### Data records
§ §

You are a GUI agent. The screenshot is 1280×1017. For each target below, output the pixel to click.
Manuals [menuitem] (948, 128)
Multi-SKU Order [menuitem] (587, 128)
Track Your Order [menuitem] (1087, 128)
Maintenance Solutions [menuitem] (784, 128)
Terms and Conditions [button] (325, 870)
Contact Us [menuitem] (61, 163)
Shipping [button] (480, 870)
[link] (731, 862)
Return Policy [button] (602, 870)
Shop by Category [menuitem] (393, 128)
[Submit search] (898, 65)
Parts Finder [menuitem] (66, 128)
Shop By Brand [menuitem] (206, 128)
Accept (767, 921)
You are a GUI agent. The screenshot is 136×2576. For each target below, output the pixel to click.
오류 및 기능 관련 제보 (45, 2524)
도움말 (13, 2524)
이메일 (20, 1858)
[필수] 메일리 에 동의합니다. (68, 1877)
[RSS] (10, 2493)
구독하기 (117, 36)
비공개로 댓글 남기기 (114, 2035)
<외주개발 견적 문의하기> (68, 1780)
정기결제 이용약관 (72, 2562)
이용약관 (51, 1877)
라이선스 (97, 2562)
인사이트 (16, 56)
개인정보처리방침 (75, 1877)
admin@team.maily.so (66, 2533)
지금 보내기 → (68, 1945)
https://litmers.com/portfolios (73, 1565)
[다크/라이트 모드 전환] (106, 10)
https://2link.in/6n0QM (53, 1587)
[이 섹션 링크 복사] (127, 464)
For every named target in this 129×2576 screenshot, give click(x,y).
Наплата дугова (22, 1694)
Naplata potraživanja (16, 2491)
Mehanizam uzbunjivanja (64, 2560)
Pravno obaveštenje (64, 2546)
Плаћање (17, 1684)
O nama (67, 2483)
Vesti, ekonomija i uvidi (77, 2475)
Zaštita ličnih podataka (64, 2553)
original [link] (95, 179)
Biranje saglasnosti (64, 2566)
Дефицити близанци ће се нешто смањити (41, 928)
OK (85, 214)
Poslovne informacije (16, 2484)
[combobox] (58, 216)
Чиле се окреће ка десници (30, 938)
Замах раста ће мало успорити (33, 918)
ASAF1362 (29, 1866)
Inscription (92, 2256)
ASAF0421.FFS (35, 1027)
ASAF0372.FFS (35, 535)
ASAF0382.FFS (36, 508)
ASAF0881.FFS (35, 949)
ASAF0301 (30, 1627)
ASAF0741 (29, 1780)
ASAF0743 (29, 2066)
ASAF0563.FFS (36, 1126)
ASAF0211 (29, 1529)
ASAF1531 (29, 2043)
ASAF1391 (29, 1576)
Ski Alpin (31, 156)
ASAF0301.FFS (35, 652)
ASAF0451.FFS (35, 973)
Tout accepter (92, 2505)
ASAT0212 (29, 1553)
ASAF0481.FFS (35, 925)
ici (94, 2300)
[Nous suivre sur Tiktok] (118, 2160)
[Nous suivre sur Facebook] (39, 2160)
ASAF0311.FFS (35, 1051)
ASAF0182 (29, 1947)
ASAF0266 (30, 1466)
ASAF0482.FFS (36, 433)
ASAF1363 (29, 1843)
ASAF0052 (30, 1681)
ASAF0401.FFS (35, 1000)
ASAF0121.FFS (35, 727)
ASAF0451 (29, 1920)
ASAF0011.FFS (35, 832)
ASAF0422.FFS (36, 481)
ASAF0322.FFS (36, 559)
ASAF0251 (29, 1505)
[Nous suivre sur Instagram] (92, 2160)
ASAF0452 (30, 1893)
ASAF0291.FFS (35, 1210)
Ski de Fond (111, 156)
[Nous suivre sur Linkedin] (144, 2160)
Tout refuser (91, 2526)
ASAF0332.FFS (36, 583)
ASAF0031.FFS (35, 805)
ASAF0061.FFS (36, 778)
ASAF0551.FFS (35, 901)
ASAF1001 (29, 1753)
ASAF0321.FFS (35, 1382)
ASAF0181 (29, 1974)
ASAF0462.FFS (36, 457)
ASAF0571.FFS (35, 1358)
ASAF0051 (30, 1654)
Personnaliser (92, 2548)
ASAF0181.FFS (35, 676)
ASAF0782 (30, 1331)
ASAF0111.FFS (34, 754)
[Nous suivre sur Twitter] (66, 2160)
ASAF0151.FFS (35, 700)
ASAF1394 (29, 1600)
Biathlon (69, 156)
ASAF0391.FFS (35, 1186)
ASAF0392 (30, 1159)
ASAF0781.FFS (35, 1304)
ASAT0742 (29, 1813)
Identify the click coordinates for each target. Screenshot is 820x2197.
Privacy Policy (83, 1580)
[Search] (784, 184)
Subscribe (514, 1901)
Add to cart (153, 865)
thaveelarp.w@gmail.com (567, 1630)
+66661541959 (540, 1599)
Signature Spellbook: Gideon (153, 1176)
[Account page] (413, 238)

§ §

### Task statement
Give the listing again in full, and make every line match exactly.

### Response to this task
You are a GUI agent. The screenshot is 1280×1017. For each target below, output the pixel to click.
Manuals [menuitem] (948, 128)
Multi-SKU Order [menuitem] (587, 128)
Track Your Order [menuitem] (1087, 128)
Maintenance Solutions [menuitem] (784, 128)
Terms and Conditions [button] (325, 870)
Contact Us [menuitem] (61, 163)
Shipping [button] (480, 870)
[link] (731, 862)
Return Policy [button] (602, 870)
Shop by Category [menuitem] (393, 128)
[Submit search] (898, 65)
Parts Finder [menuitem] (66, 128)
Shop By Brand [menuitem] (206, 128)
Accept (767, 921)
You are a GUI agent. The screenshot is 136×2576. For each target below, output the pixel to click.
오류 및 기능 관련 제보 (45, 2524)
도움말 (13, 2524)
이메일 (20, 1858)
[필수] 메일리 에 동의합니다. (68, 1877)
[RSS] (10, 2493)
구독하기 (117, 36)
비공개로 댓글 남기기 (114, 2035)
<외주개발 견적 문의하기> (68, 1780)
정기결제 이용약관 (72, 2562)
이용약관 (51, 1877)
라이선스 (97, 2562)
인사이트 (16, 56)
개인정보처리방침 (75, 1877)
admin@team.maily.so (66, 2533)
지금 보내기 → (68, 1945)
https://litmers.com/portfolios (73, 1565)
[다크/라이트 모드 전환] (106, 10)
https://2link.in/6n0QM (53, 1587)
[이 섹션 링크 복사] (127, 464)
For every named target in this 129×2576 screenshot, give click(x,y).
Наплата дугова (22, 1694)
Naplata potraživanja (16, 2491)
Mehanizam uzbunjivanja (64, 2560)
Pravno obaveštenje (64, 2546)
Плаћање (17, 1684)
O nama (67, 2483)
Vesti, ekonomija i uvidi (77, 2475)
Zaštita ličnih podataka (64, 2553)
original [link] (95, 179)
Biranje saglasnosti (64, 2566)
Дефицити близанци ће се нешто смањити (41, 928)
OK (85, 214)
Poslovne informacije (16, 2484)
[combobox] (58, 216)
Чиле се окреће ка десници (30, 938)
Замах раста ће мало успорити (33, 918)
ASAF1362 (29, 1866)
Inscription (92, 2256)
ASAF0421.FFS (35, 1027)
ASAF0372.FFS (35, 535)
ASAF0382.FFS (36, 508)
ASAF0881.FFS (35, 949)
ASAF0301 (30, 1627)
ASAF0741 (29, 1780)
ASAF0743 (29, 2066)
ASAF0563.FFS (36, 1126)
ASAF0211 (29, 1529)
ASAF1531 (29, 2043)
ASAF1391 (29, 1576)
Ski Alpin (31, 156)
ASAF0301.FFS (35, 652)
ASAF0451.FFS (35, 973)
Tout accepter (92, 2505)
ASAT0212 (29, 1553)
ASAF0481.FFS (35, 925)
ici (94, 2300)
[Nous suivre sur Tiktok] (118, 2160)
[Nous suivre sur Facebook] (39, 2160)
ASAF0311.FFS (35, 1051)
ASAF0182 (29, 1947)
ASAF0266 (30, 1466)
ASAF0482.FFS (36, 433)
ASAF1363 (29, 1843)
ASAF0052 (30, 1681)
ASAF0401.FFS (35, 1000)
ASAF0121.FFS (35, 727)
ASAF0451 (29, 1920)
ASAF0011.FFS (35, 832)
ASAF0422.FFS (36, 481)
ASAF0322.FFS (36, 559)
ASAF0251 (29, 1505)
[Nous suivre sur Instagram] (92, 2160)
ASAF0452 (30, 1893)
ASAF0291.FFS (35, 1210)
Ski de Fond (111, 156)
[Nous suivre sur Linkedin] (144, 2160)
Tout refuser (91, 2526)
ASAF0332.FFS (36, 583)
ASAF0031.FFS (35, 805)
ASAF0061.FFS (36, 778)
ASAF0551.FFS (35, 901)
ASAF1001 (29, 1753)
ASAF0321.FFS (35, 1382)
ASAF0181 (29, 1974)
ASAF0462.FFS (36, 457)
ASAF0571.FFS (35, 1358)
ASAF0051 (30, 1654)
Personnaliser (92, 2548)
ASAF0181.FFS (35, 676)
ASAF0782 (30, 1331)
ASAF0111.FFS (34, 754)
[Nous suivre sur Twitter] (66, 2160)
ASAF0151.FFS (35, 700)
ASAF1394 (29, 1600)
Biathlon (69, 156)
ASAF0391.FFS (35, 1186)
ASAF0392 (30, 1159)
ASAF0781.FFS (35, 1304)
ASAT0742 (29, 1813)
Identify the click coordinates for each target. Screenshot is 820x2197.
Privacy Policy (83, 1580)
[Search] (784, 184)
Subscribe (514, 1901)
Add to cart (153, 865)
thaveelarp.w@gmail.com (567, 1630)
+66661541959 (540, 1599)
Signature Spellbook: Gideon (153, 1176)
[Account page] (413, 238)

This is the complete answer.